The Trump administration noticed that 64% of the immigrants given legal residency in 2014 were immediate relatives of US citizens or were given it through applications supported by relatives. Only 15% obtained it based on labor market criteria. Trump’s bill proposed to turn those proportions around, so it contains criteria that exclude mass immigration. It asks for education, ability to speak English, offers of highly remunerated jobs, record of achievements and entrepreneurial initiative. Trump rewards the “skill” of having been born in a silver cradle.

Trump’s law would restrict the possibility of legalizing relatives, spouses or underage children, and would exclude siblings and adult offspring. And if the parents are elderly and require medical care, they would only be granted renewable temporary visas. Are the groups of elderly women lined up in Central American airports to travel to the US so frightening?

Trump against the “DACAmented”


In apparent contradiction to the objective of admitting immigrants with education and skills, on September 5 Trump annulled the DACA program that granted work permits, drivers licenses and educational opportunities precisely to young people who had demonstrated having skills. Does Trump reject these skills only because their owners arrived “wet”?

The young beneficiaries of DACA had an intermediate status. They were no longer undocumented but they also weren’t even temporary residents. They enjoyed short-term protection. They were DACAmented. To become unDACA¬mented isn’t the same as again being undocumented. The suppression of DACA doesn’t return them to their prior situation. It places them in a worse limbo, and a better one. Worse because unlike what happens to most undocumented immigrants, the government has all their information and if it wanted to could start a selective persecution of fixed and visible targets. It could do it during the six month grace period to renew DACA, behind the smokescreen that every renewal is decided on a case-by-case basis.

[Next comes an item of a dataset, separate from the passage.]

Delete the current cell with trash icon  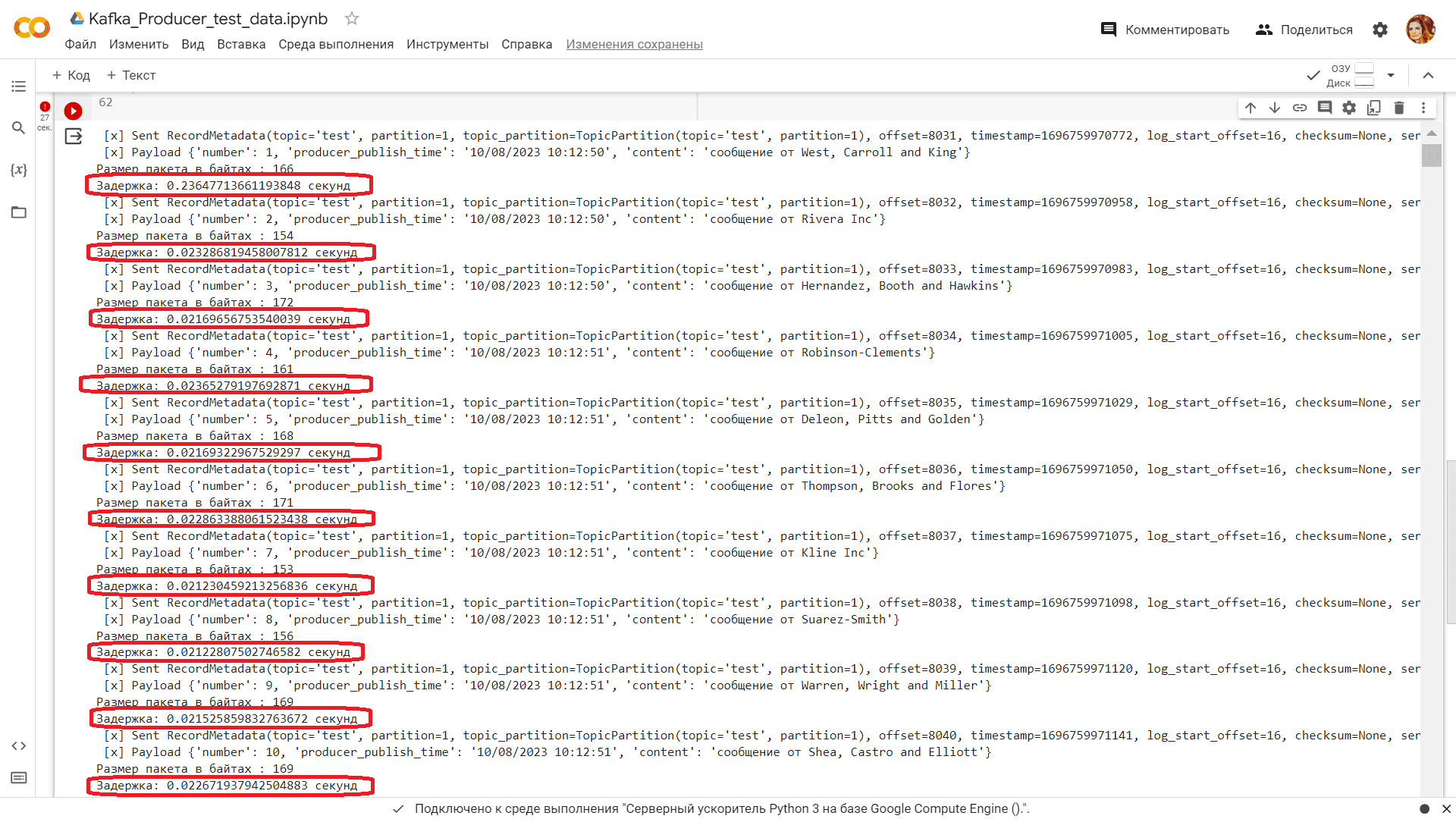coord(1399,108)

But they are better off in this limbo because the tremendous construction of the DACA label has turned them into the most acceptable of all undocumented immigrants, with favorable media coverage and persistent attention from politicians who probably see in them a promising electoral quarry for the future. Close to a million votes isn’t a despicable chunk. That’s why the suppression of DACA closes a door where many windows could open. One such window is the BRIDGE Act (Bar Removal of Individuals who Dream and Grow our Economy Act) and the Recognizing America’s Children Act, both of them initiatives that essentially consist in extending DACA. Both are also temporary solutions, but they could be a step towards a permanent solution because they buy time (until Trump is out of the presidency) and are legislative instruments of Trump’s caprice or that of whoever succeeds him.

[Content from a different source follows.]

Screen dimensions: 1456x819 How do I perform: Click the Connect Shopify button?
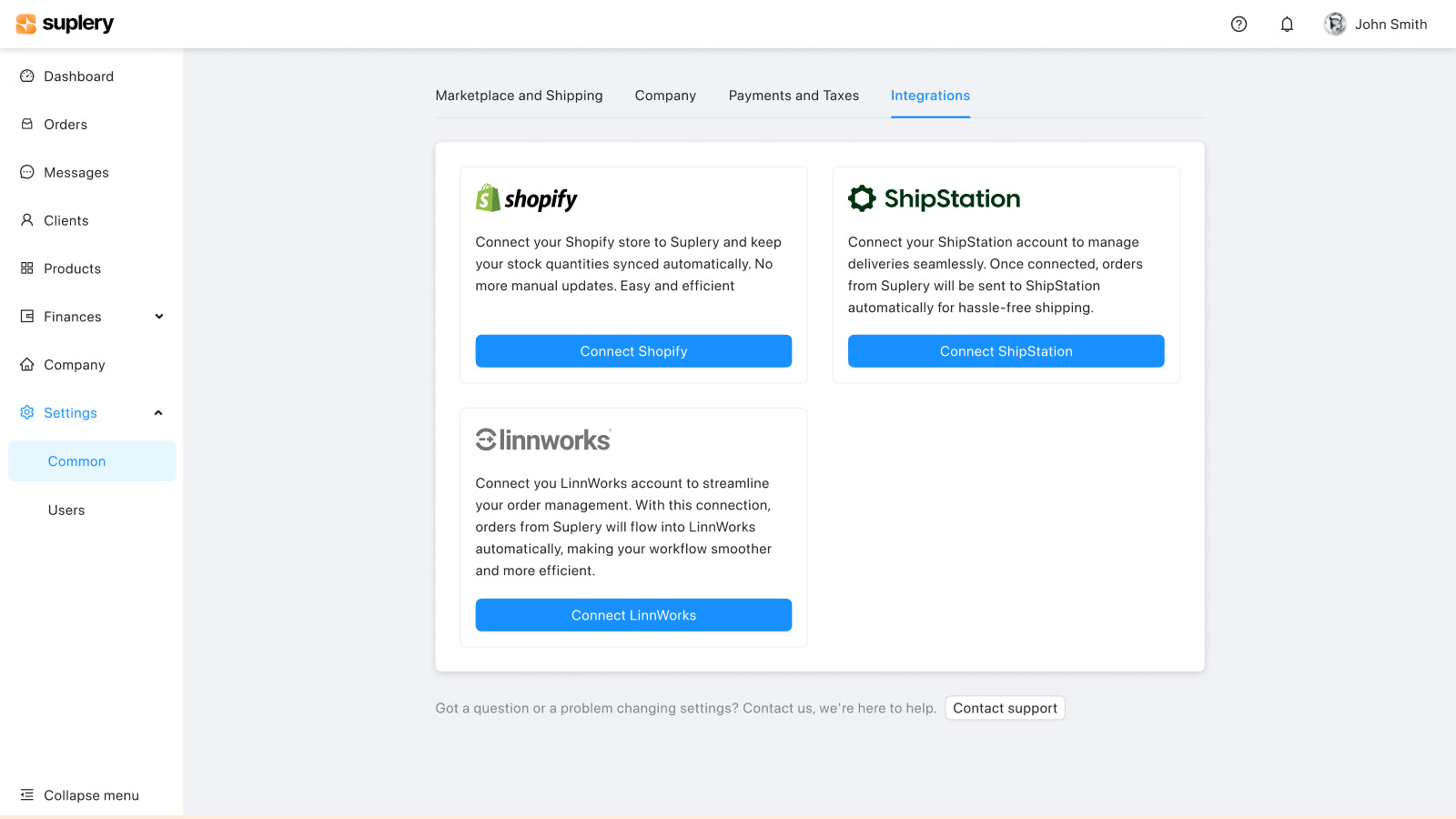coord(633,351)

And finally, there’s the DREAM Act, initially proposed in 2000 and presented again this July. All these laws are filters of what’s acceptable, and by omission speak to what’s unacceptable. These are the cards the DACAmented can play in a country where the forces aligned under Trump’s leadership launched the RAISE Act as a desperate effort to save the country from losing its white majority.

Resisting Trump’s filter


Meanwhile, immigrants continue in the self-selection struggle. Portland and Manassas gives an idea of the diversity of situations in which these struggles are taking place. They need ideas and resources. I’ve tried to describe the strength of their resources and their limitations, in spite of which and thanks to which, not even Obama could impose his filter. We don’t know if Trump will.

To make the end of my stay in Manassas leisurely and pleasant, Lito invited me to dinner at a Peruvian restaurant. As we were leaving it we saw a young, short man with a backpack and doubtful visage. He had arrived from Nebaj six months ago. He still had no job. He left a little scared. Two days later, Reynaldo called him to join his team. They won’t let Trump filter him.


José Luis Rocha is a researcher at El Salvador’s José Simeón Cañas Central American University and associate researcher at the Institute for Research and Social Projection on Global and Territorial Dynamics (IDGT) of Guatemala’s Rafael Landívar University.